A second important aspect of our study is the heterogeneity observed between different cellular compartments. Overall, CH driver VAFs were relatively similar between PB and BM samples, indicating that use of PB samples for CH screening is adequate. Analyses of paired samples, however, showed that CH VAFs are generally higher in BM than PB. These differences may represent divergence in the cellular composition of both compartments, as well as in the degree of involvement of different lineages and maturation stages by the CH clone. We decided to study the latter aspect specifically for ASXL1 mutations, as until now no data on lineage and differentiation- stage-specific involvement were available for this third-most common CH driver variant. Our data show preferential involvement of the HSC, CMP and MEP compartments relative to the GMP and more mature granulocyte compartment (CD15+), a finding that may contribute to higher VAFs in BM compared to PB samples. Similar to data reported for CH with DNMT3A and TET2 driver mutations [6, 12], the B- and in particular the T-cell compartment showed the lowest VAFs, indicating that ASXL1 mutations either occur in myeloid-primed progenitors or induce a myeloid differentiation bias themselves. The finding that the hotspot ASXL1 variant c.1934dupG was detectable within the lymphoid cell compartments at a high VAF (while other ASXL1 mutations were not), indicates that this mutation may affect particularly early multipotent progenitors in comparison to other ASXL1 mutations or that the other ASXL1 mutations are not compatible with lymphoid differentiation. Of note, the ASXL1 c.1934 hotspot is located in a homopolymer sequence. While initial reports that the ASXL1 c.1934dupG variant is not a somatic mutation [21] have been disproven [22, 23], this region is prone to false-positive sequencing findings. However, validation in large cohorts [9] and in the paired samples of this report show that our assay does not result in false-positive mutation calls at the VAFs reported here. Nevertheless, given the small sample number, our findings require further confirmation.

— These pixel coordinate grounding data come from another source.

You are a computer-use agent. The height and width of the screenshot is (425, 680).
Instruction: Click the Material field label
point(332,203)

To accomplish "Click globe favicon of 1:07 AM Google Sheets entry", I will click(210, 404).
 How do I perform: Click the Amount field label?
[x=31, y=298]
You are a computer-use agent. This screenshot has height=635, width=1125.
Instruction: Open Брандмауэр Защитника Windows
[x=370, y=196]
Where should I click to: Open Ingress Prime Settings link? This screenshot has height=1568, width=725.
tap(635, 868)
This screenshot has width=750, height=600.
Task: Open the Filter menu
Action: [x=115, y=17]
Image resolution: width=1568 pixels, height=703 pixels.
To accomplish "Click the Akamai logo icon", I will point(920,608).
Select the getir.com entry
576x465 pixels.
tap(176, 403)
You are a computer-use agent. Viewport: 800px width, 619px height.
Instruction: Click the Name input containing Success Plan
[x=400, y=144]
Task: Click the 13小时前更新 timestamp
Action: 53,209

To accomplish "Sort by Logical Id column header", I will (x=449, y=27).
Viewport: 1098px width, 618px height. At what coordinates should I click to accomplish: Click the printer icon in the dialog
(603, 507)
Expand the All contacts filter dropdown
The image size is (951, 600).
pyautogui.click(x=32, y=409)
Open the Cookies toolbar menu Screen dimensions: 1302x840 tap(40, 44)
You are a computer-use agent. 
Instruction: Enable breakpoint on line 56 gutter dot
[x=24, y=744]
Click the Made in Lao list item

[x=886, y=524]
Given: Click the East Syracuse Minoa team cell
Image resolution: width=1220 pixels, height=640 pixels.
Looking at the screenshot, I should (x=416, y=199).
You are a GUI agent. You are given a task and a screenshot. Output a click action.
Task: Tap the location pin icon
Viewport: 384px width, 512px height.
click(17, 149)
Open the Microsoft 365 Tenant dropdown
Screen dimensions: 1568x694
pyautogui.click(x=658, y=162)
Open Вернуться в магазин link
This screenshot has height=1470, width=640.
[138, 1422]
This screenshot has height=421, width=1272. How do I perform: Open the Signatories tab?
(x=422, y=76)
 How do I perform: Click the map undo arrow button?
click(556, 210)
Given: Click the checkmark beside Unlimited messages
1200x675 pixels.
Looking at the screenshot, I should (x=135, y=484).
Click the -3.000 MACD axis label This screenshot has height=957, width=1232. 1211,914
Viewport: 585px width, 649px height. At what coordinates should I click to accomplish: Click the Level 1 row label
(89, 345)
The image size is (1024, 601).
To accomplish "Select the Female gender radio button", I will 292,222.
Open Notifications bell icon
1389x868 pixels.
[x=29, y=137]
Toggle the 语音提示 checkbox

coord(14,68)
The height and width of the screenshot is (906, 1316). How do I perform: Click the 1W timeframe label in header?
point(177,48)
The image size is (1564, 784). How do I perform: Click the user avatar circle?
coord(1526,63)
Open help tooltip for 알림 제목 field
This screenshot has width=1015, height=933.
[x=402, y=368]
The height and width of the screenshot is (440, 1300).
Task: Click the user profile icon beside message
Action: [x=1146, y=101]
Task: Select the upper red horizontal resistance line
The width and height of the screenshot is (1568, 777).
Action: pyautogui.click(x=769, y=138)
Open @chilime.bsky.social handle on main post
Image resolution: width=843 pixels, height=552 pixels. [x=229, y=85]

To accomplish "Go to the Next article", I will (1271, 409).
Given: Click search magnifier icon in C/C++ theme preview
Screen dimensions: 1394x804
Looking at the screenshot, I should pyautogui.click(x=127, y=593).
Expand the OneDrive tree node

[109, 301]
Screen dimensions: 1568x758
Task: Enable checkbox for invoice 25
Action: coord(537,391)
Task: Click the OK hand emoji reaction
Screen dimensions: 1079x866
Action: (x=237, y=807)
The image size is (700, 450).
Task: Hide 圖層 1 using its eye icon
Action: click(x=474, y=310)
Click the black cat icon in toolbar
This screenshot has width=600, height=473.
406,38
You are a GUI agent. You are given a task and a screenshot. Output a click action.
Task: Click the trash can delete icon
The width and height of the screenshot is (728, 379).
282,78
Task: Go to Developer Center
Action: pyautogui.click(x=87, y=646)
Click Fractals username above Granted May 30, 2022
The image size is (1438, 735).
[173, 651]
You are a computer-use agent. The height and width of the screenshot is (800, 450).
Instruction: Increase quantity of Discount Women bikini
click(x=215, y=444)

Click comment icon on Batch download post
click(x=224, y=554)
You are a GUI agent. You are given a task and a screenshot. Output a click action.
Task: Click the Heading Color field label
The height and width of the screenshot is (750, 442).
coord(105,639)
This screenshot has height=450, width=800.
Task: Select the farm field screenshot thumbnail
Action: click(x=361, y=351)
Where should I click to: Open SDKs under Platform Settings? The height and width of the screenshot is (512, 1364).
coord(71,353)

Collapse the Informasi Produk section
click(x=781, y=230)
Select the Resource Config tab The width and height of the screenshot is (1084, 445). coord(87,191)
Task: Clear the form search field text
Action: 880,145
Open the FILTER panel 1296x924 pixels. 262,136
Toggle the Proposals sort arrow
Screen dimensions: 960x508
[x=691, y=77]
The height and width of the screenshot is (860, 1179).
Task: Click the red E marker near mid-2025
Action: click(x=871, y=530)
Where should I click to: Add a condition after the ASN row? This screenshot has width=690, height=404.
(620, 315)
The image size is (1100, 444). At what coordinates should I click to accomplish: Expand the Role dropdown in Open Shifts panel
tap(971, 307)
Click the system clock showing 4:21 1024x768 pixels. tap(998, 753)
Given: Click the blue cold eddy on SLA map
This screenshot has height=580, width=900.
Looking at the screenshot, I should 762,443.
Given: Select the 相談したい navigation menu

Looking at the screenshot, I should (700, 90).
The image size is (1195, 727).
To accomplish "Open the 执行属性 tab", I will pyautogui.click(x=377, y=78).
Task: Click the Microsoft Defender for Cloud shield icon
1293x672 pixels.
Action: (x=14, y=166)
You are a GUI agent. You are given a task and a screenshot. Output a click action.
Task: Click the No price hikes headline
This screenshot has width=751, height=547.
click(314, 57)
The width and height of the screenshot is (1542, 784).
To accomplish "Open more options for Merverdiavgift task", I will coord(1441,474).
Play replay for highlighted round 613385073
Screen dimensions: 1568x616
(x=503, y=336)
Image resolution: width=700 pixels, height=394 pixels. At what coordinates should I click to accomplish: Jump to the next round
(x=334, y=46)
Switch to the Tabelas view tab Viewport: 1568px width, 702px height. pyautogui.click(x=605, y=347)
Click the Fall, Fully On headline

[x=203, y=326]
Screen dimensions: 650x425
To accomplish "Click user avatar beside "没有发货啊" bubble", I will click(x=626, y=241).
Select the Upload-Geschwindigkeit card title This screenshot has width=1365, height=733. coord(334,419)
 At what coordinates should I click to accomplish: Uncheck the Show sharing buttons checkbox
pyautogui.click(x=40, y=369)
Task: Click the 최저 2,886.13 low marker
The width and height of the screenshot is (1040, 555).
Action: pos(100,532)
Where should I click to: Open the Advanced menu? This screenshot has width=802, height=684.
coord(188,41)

The availability of BM samples obtained simultaneously at two distinct anatomical sites (i.e., femoral heads obtained during bilateral hip replacement) gave us the unique opportunity to study for the first time not only lineage involvement, but also spatial heterogeneity of CH involvement of the BM compartment. Indeed, despite the limited number of paired bilateral femoral head samples, our data indicate that the distribution of CH clones is not always uniform throughout the BM. Using two independent methods, we demonstrate that in some patients with CH, the size of individual clones varies >10-fold between different anatomical locations. Our data thus indicate that CH can show spatially heterogeneous involvement of the marrow compartment, raising the question whether CH evolution might initially be restricted to certain anatomical locations. As CH arises from a single HSC at a specific location in the BM niche, the progress of expansion of the emerging clone to different regions of the BM niche will most probably require some time. Currently, very little is known about the dynamics and mechanisms of clonal migration and distribution. These processes may also be dependent on specific BM niches fostering clonal expansion. Overall, our findings warrant in-depth investigation of spatial distribution of clonal cell populations in the BM, and the relationship between mutated HSC and their anatomical BM niche. Collectively, our analyses contribute to a detailed understanding of the cellular compartments preferentially involved in CH and its distinctive properties compared to overt myeloid disease.